**DATA FOR ANALYSIS:**

◇ ◇ ◇

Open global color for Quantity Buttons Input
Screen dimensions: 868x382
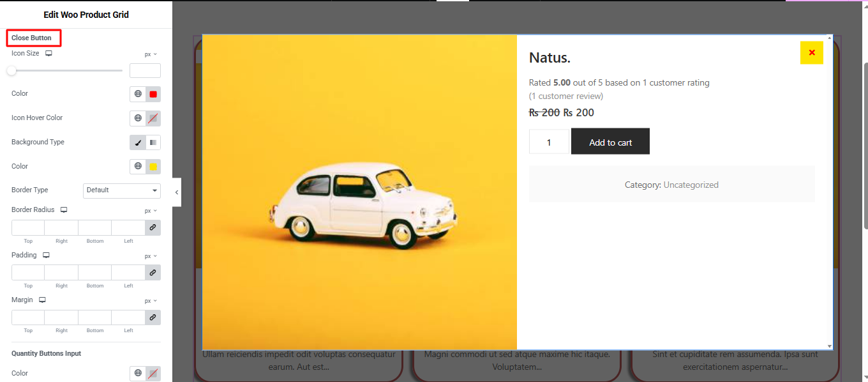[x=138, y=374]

◇ ◇ ◇

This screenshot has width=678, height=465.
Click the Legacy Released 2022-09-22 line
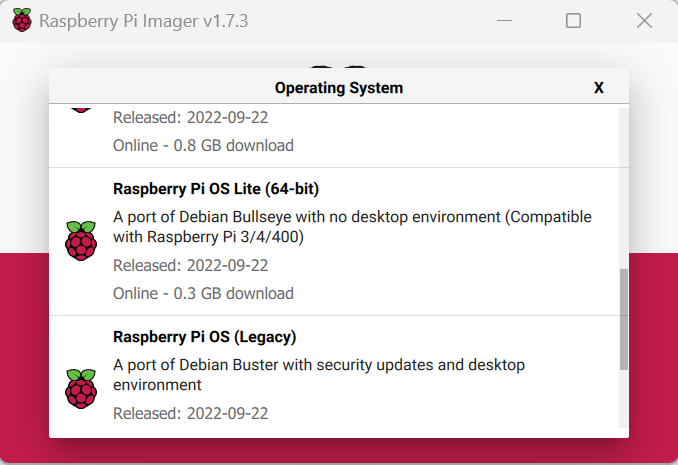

◇ ◇ ◇

**EXERCISE DIRECTIONS:** Retype only the lines above between the line with "This screenshot has width=678, height=465." and the line with "Click the Legacy Released 2022-09-22 line", counting those two lines as well, and keep every character as it is.

**ANSWER TO THIS PROBLEM:**
This screenshot has width=678, height=465.
Click the Legacy Released 2022-09-22 line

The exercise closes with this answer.